*Action item*: Print all of the data exactly, but drop the pictures.
◆ ◆ ◆
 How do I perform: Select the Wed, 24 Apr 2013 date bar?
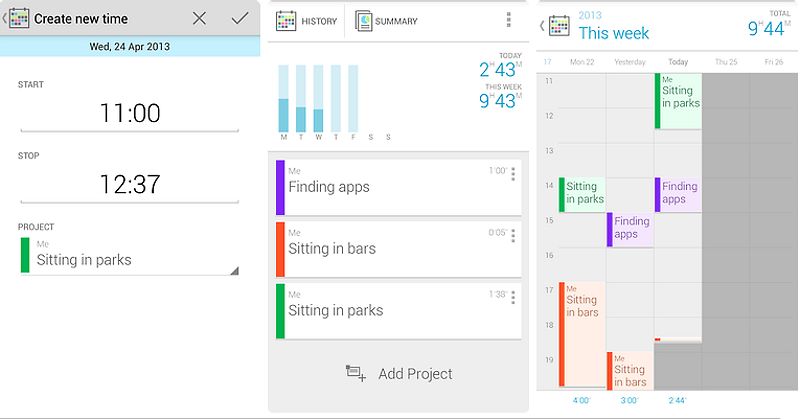[130, 46]
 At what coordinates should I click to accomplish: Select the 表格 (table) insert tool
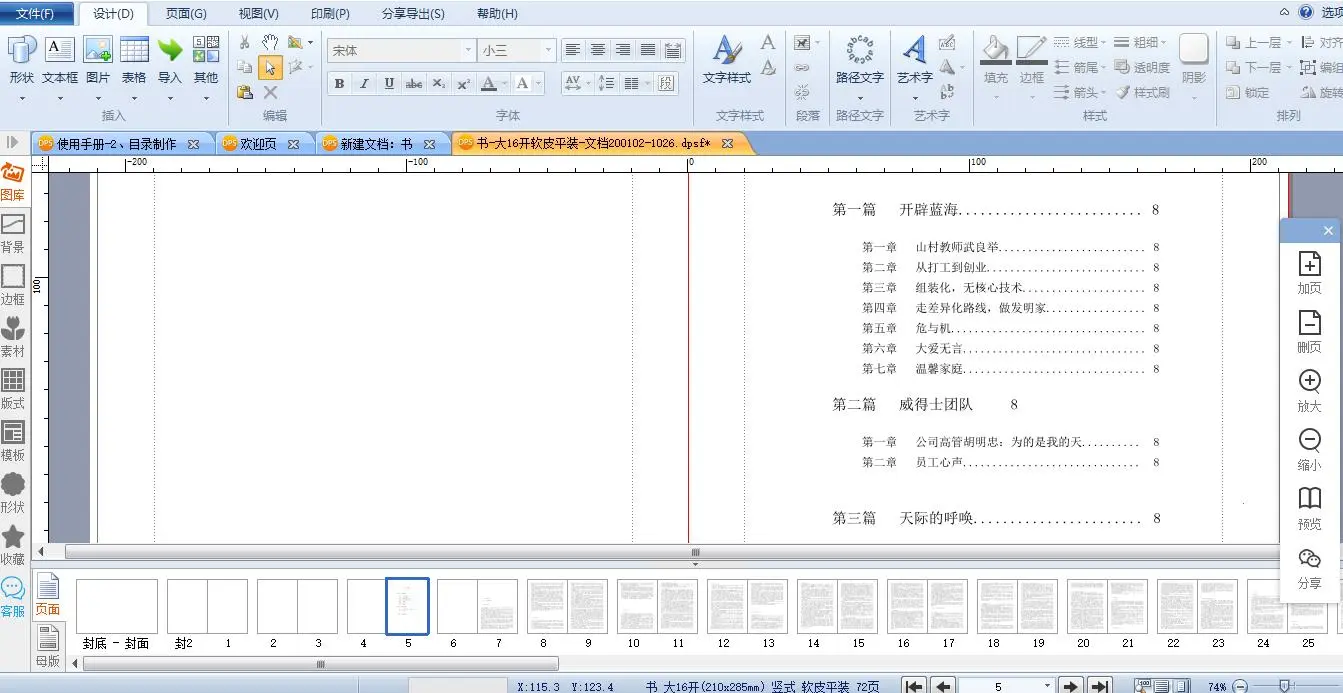pyautogui.click(x=134, y=50)
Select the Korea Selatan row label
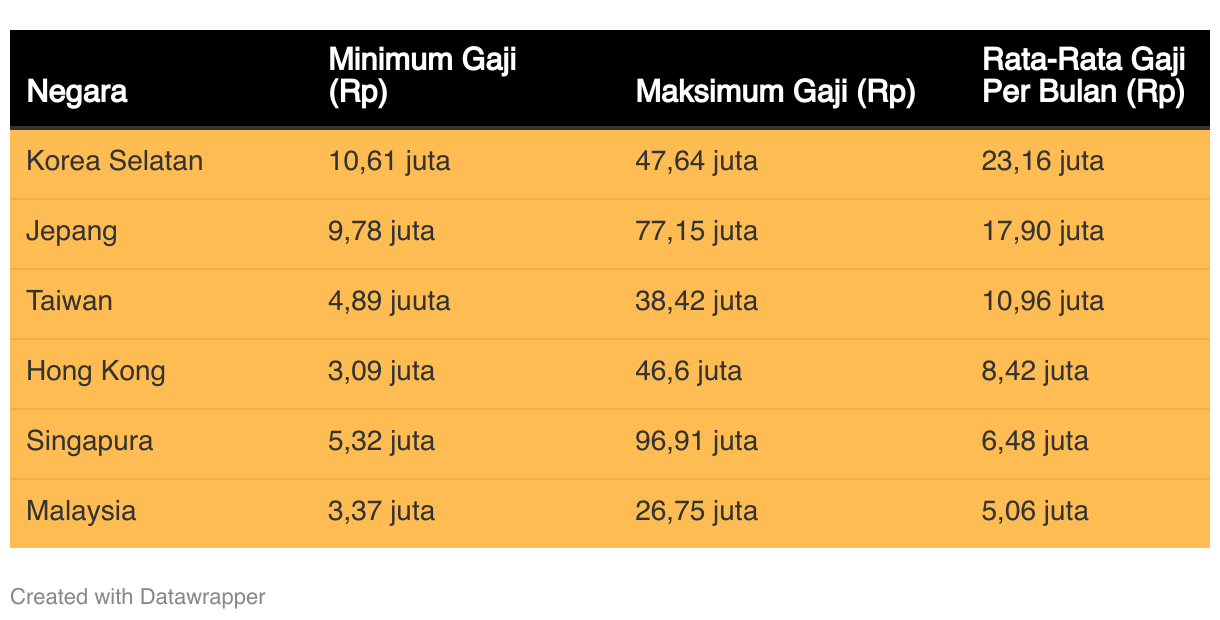 [x=115, y=161]
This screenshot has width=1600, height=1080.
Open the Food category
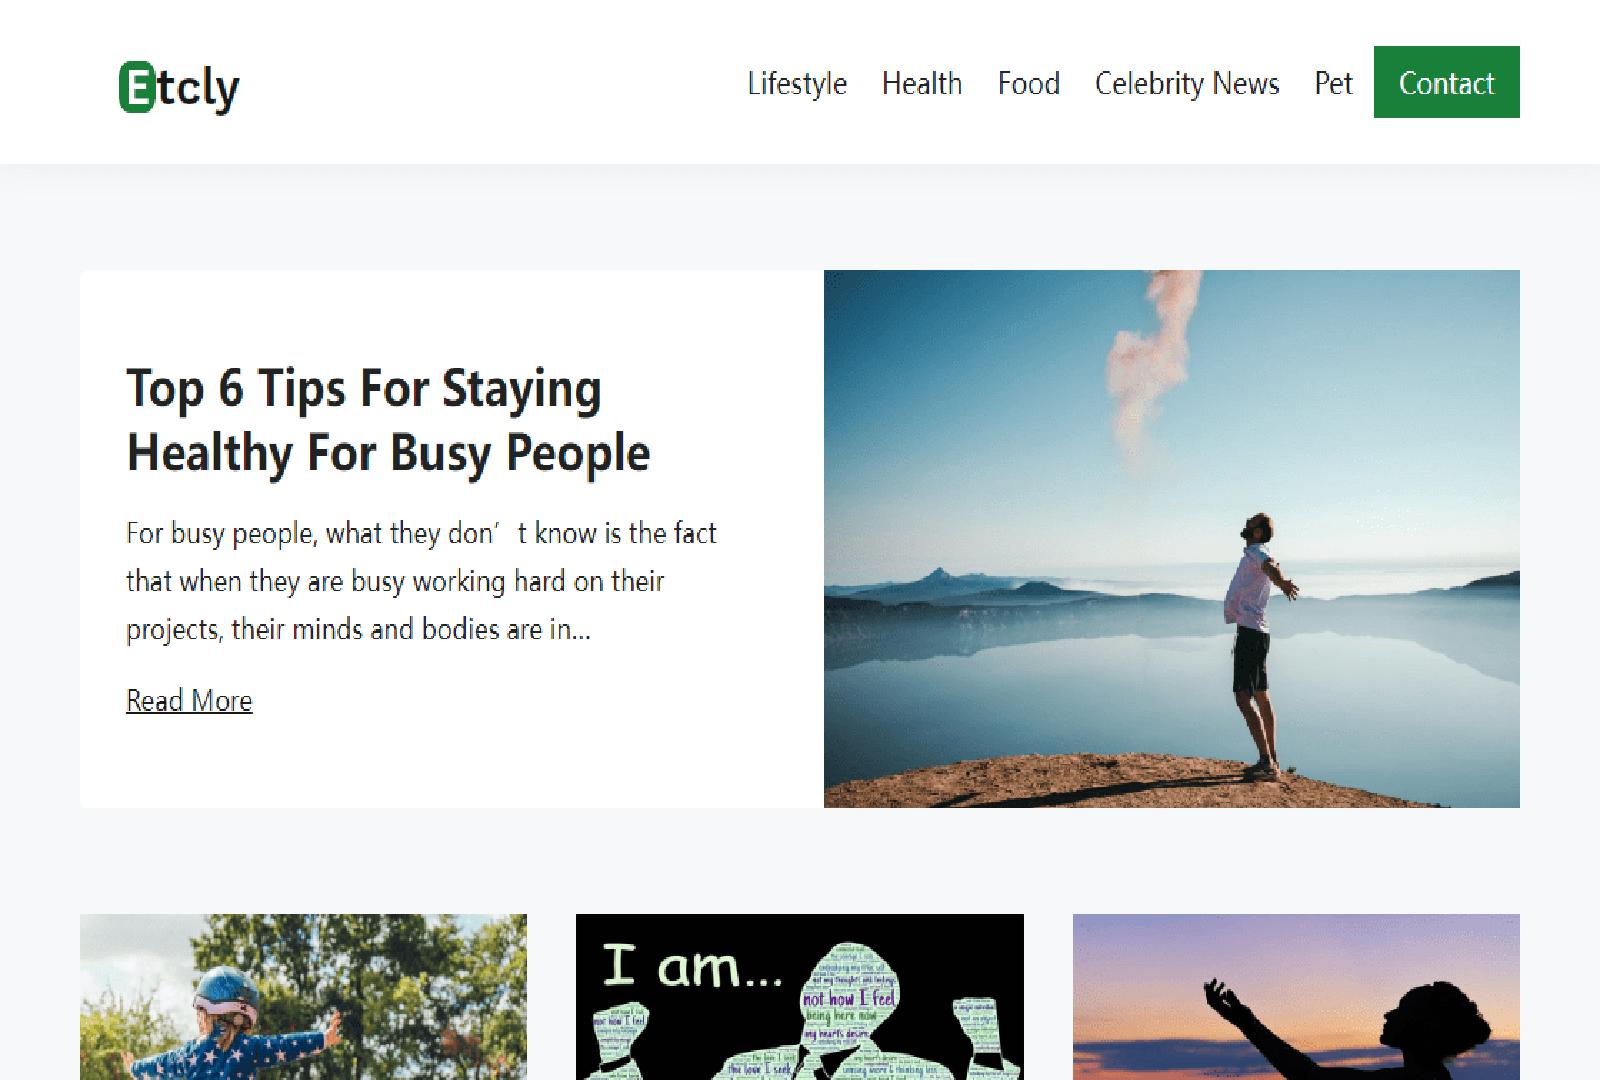click(1028, 83)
◆ ◆ ◆
*Problem solution*:
 How do I perform: Select the Wed, 24 Apr 2013 date bar?
[130, 46]
 At what coordinates should I click to accomplish: Select the 表格 (table) insert tool
pyautogui.click(x=134, y=50)
Select the Korea Selatan row label
 [x=115, y=161]
This screenshot has width=1600, height=1080.
Open the Food category
click(1028, 83)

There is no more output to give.